**INPUT FOR THIS TASK:**
:::::

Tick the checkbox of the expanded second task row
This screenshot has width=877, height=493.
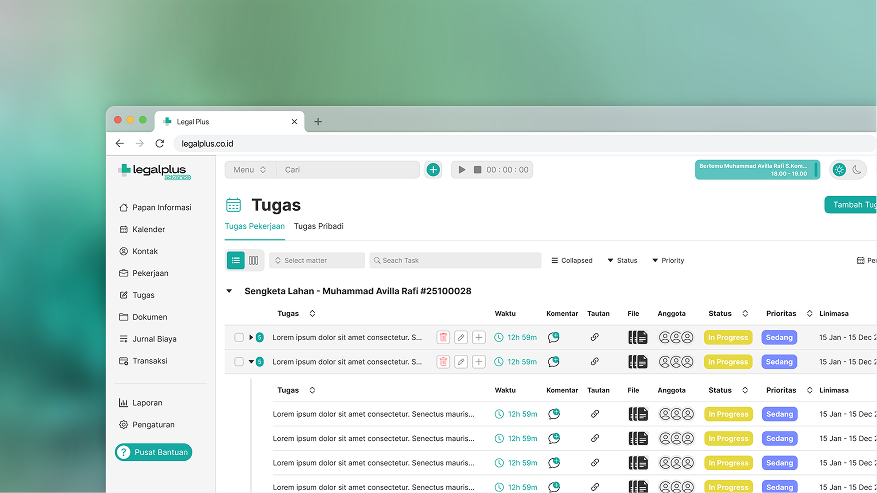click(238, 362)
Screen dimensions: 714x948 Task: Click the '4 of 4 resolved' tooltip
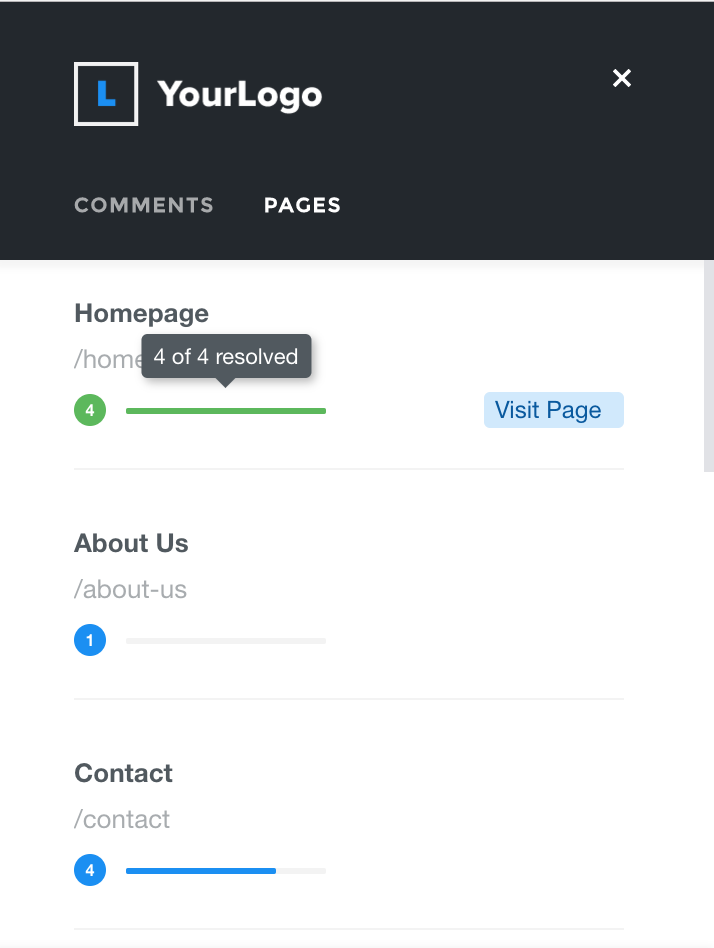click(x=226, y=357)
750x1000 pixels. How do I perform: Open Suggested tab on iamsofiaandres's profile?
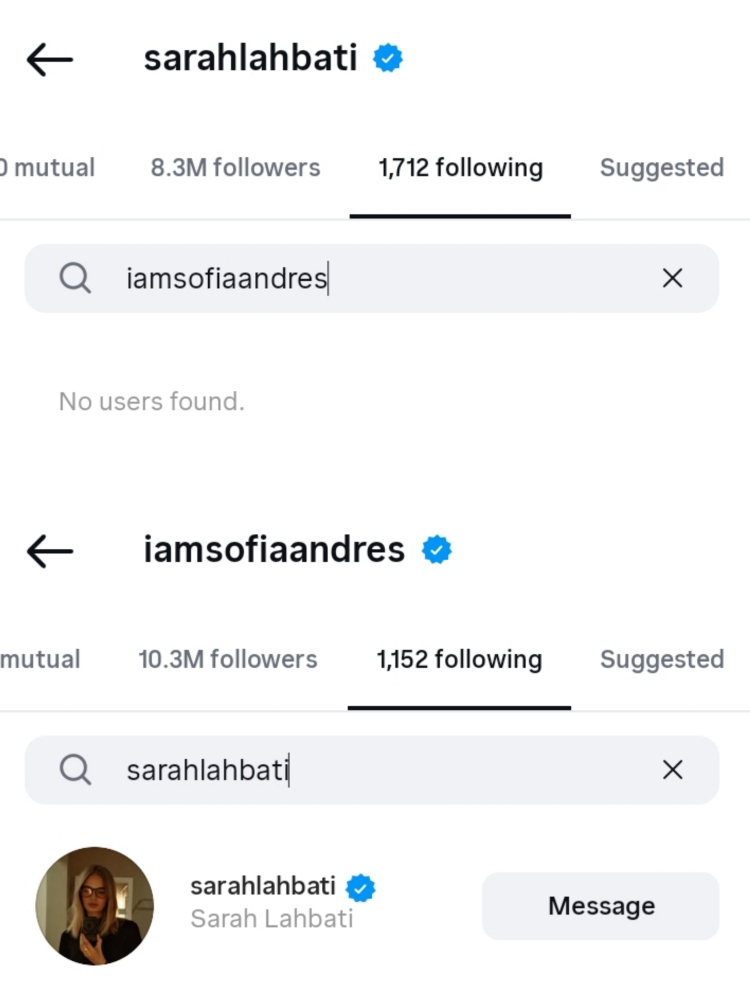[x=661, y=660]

:::::

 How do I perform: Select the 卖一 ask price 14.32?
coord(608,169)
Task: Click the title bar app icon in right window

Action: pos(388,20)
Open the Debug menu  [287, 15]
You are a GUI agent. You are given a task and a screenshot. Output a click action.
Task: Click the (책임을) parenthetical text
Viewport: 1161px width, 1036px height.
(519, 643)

:::::

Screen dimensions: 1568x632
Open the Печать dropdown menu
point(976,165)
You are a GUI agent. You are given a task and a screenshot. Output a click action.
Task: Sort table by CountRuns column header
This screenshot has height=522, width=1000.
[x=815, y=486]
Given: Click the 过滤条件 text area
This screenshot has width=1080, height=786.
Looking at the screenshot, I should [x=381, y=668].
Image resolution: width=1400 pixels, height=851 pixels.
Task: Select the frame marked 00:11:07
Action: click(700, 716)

:::::

**TASK DESCRIPTION:**
Write out each line above containing "text".

**RESPONSE TO THIS TASK:**
Task: Click the (책임을) parenthetical text
Given: Click the 过滤条件 text area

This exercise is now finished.